■ EXTRACTED TEXT:
****************************************
UNITED STATES DISTRICT COURT EASTERN DISTRICT OF WISCONSIN
DAVID EARL CRAWFORD,
Petitioner,
v. Case No. 20-CV-491
DYLON RADTKE,
Respondent.
DECISION AND ORDER GRANTING RESPONDENT’S MOTION TO DISMISS
David Earl Crawford, who is currently incarcerated at the Green Bay Correctional Institution, filed a petition for writ of habeas corpus pursuant to 28 U.S.C. § 2254. (Docket # 1.) Crawford challenges the Wisconsin Department of Corrections’ imposition of over five years of reconfinement time upon his June 2017 revocation, which, Crawford argues, exceeds his maximum discharge date. The respondent has moved to dismiss Crawford’s petition as untimely and procedurally defaulted. For the reasons explained below, the respondent’s motion is granted and Crawford’s habeas petition is dismissed. BACKGROUND Crawford was convicted upon no contest pleas of endangering safety by use of a firearm, battery, and theft of movable property, all with a dangerous weapon penalty enhancer, in Milwaukee County Circuit Court case number 2003CF5509. (Ex. 2 to Resp.’s Br. in Supp. of Mot. to Dismiss, Docket # 20-2.) Crawford was convicted in Milwaukee County Circuit Court case number 2005CF2434 of escape-criminal arrest and battery. (Ex. 3 to Resp.’s Br. in Supp. of Mot. to Dismiss, Docket # 20-3.) On June 23, 2017, Crawford’s parole and supervision in the 2003 and 2005 cases was revoked, and Crawford was ordered reconfined for a period of five years, three months, and four days. (Ex. 5 to Resp.’s Br. in Supp. of Mot. to Dismiss, Docket # 20-5.) Crawford waived his right to a hearing on his revocation. (Id.) In July 2020, Crawford filed a petition for a writ of certiorari in the
Milwaukee County Circuit Court seeking review of the revocation order. (Id.) The circuit court dismissed the petition as untimely under Wis. Stat. § 893.735(2), and on the ground Crawford’s waiver of a revocation hearing precluded certiorari review of the revocation. (Id.) Crawford appealed the circuit court’s order dismissing the certiorari petition, but, on September 3, 2020, the Wisconsin Court of Appeals dismissed the appeal pursuant to Wis. Stat. § 809.83(2) for Crawford’s failure to pay the filing fee. (Ex. 6 to Resp.’s Br. in Supp. of Mot. to Dismiss, Docket # 20-6.) Crawford filed a petition for writ of habeas corpus in this Court on March 25, 2020. (Docket # 1 at 13.) In June 2020, Crawford filed a motion acknowledging that he had not
exhausted his state remedies and requested a stay of these proceedings to allow him to do so. (Docket # 15.) Crawford was granted leave to file an amended petition raising any new, unexhausted constitutional claims for relief and a new motion to stay and hold the amended petition in abeyance, addressing the considerations articulated by the Supreme Court in Rhines v. Weber, 544 U.S. 269 (2005). (Docket # 14.) Crawford failed to timely file an amended petition; thus, a scheduling order was issued to facilitate resolution of the grounds as alleged in Crawford’s petition. (Docket # 16.) ANALYSIS The respondent argues that Crawford’s habeas petition is untimely filed. The
Antiterrorism and Effective Death Penalty Act of 1996 (“AEDPA”), 28 U.S.C. § 2254, governs this case. Under AEDPA, habeas petitions challenging state court confinement are subject to the statute of limitations set forth in 28 U.S.C. § 2244. That section provides that “[a] 1–year period of limitation shall apply to an application for a writ of habeas corpus by a person in custody pursuant to the judgment of a State court.” 28 U.S.C. § 2244(d)(1).
****************************************
■ LISTED ENTRIES:
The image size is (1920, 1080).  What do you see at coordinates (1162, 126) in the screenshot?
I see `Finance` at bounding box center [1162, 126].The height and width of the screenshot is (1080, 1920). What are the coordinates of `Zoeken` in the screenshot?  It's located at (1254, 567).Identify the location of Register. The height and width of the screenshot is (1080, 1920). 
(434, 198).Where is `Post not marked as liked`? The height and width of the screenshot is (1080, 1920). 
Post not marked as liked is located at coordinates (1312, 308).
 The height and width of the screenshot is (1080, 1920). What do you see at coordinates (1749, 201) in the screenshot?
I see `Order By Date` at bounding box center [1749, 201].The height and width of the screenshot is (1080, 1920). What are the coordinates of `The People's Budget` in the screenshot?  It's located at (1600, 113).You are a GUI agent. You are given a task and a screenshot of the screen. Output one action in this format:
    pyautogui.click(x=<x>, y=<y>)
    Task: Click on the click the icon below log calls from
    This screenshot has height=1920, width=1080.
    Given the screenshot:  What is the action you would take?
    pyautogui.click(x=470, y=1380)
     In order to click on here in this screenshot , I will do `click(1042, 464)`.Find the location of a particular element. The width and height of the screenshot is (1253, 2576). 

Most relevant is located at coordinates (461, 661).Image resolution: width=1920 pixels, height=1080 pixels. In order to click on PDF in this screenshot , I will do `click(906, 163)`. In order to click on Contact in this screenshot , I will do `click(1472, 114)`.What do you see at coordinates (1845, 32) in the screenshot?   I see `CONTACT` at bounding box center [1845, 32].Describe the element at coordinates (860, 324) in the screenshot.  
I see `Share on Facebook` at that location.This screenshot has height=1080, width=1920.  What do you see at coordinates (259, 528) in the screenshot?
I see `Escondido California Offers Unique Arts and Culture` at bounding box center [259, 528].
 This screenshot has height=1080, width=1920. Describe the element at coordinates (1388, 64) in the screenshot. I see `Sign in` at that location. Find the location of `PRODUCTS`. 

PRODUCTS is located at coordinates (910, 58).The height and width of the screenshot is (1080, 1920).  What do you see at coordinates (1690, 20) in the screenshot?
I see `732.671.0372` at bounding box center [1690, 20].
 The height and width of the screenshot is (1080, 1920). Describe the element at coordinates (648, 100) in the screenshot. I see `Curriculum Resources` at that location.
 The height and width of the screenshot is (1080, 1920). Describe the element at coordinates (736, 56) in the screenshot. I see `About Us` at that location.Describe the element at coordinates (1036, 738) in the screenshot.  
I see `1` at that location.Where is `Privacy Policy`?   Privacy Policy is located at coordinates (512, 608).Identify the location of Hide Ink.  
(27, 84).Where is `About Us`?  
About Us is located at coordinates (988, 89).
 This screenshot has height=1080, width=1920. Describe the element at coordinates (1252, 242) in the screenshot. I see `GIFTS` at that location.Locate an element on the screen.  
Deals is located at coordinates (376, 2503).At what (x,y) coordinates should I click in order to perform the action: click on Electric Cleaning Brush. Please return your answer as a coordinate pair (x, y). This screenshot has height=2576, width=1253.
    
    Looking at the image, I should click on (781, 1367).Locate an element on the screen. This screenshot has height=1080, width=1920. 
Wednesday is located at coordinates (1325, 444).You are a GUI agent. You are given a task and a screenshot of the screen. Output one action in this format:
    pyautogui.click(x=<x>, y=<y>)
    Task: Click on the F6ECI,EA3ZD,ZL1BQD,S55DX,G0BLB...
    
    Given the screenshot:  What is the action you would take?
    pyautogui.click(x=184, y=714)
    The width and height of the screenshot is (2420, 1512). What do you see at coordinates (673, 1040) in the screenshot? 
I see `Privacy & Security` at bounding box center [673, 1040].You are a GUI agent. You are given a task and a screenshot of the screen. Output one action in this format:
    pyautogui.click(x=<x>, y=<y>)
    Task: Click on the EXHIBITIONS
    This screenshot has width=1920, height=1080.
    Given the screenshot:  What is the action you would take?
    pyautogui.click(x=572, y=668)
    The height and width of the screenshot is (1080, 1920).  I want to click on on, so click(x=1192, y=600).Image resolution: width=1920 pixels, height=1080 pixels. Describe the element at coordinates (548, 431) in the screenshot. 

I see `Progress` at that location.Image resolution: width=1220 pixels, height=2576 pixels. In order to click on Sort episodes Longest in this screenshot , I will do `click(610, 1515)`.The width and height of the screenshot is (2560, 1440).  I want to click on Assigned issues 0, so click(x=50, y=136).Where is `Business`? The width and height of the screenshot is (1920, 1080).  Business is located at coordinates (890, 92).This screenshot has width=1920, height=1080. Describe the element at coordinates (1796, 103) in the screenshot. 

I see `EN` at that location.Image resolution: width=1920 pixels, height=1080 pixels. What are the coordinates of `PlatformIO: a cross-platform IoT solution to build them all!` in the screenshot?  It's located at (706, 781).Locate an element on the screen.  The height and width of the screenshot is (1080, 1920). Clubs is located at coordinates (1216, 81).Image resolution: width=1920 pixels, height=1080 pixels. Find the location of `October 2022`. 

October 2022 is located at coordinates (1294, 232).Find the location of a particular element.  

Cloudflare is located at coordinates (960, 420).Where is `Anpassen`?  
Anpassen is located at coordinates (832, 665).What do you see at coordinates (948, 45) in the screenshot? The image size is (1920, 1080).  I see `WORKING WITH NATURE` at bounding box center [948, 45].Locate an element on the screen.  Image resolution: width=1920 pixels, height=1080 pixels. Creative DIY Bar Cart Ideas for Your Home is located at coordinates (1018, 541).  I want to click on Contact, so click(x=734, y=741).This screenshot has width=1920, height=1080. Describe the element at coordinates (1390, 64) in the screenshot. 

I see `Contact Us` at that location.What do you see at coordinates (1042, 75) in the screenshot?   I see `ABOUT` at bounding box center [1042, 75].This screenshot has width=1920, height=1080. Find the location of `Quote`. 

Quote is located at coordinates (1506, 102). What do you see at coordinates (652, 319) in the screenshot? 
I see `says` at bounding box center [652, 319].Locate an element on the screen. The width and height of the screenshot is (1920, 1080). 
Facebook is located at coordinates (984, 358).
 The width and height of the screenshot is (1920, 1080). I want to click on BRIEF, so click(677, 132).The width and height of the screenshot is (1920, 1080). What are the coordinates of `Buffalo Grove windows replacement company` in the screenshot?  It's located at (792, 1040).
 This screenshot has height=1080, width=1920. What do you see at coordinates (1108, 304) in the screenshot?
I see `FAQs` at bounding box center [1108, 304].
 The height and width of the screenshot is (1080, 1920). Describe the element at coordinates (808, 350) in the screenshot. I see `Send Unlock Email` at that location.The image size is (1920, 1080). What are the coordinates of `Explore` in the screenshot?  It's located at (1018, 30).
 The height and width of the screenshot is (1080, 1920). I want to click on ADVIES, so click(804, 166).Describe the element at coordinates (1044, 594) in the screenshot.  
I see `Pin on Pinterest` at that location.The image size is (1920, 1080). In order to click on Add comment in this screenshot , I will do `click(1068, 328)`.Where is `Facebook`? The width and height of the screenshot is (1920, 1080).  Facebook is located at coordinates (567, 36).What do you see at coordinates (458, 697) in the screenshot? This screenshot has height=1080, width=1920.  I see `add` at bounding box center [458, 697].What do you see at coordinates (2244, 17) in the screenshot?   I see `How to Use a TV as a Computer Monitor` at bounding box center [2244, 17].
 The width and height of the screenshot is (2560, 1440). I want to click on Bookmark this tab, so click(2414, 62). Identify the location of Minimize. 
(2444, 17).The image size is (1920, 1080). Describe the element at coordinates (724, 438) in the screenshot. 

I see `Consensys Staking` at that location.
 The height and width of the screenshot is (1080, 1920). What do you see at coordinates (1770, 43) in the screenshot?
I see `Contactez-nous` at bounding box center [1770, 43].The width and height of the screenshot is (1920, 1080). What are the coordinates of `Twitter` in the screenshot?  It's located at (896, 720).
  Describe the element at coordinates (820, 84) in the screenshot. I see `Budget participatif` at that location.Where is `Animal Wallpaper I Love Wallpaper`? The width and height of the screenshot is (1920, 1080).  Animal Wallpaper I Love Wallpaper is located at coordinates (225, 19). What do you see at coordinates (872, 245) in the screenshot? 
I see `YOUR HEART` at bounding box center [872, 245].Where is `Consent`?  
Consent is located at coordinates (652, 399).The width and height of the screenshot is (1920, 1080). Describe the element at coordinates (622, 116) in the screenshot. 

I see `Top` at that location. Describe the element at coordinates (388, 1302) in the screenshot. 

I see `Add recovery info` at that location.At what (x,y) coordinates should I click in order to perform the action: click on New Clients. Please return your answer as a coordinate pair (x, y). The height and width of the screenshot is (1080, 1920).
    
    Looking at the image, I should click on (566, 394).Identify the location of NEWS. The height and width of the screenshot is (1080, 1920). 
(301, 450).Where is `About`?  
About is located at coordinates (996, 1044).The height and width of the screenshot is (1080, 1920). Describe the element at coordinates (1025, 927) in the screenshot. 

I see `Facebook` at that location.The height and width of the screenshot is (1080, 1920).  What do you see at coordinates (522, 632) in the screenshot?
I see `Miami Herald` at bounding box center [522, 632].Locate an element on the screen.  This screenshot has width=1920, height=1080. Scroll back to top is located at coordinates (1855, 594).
****************************************
■ WHAT IS BEING ASKED: Pick up the court decision on Crawford's habeas petition after its last sentence and keep writing it. The entries bear no relation to the court decision on Crawford's habeas petition.

■ OUTPUT OF THE TASK:
Additionally, the statute specifies when the one-year limitations period begins to run, and also provides that the period of limitations is tolled while certain state proceedings are pending. Specifically, the statute provides as follows:
The limitation period shall run from the latest of—
(A) the date on which the judgment became final by the conclusion of direct review or the expiration of the time for seeking such review;
(B) the date on which the impediment to filing an application created by State action in violation of the Constitution or laws of the United States is removed, if the applicant was prevented from filing by such State action;
(C) the date on which the constitutional right asserted was initially recognized by the Supreme Court, if the right has been newly recognized by the Supreme Court and made retroactively applicable to cases on collateral review; or
(D) the date on which the factual predicate of the claim or claims presented could have been discovered through the exercise of due diligence.
(2) The time during which a properly filed application for State post-conviction or other collateral review with respect to the pertinent judgment or claim is pending shall not be counted toward any period of limitation under this subsection.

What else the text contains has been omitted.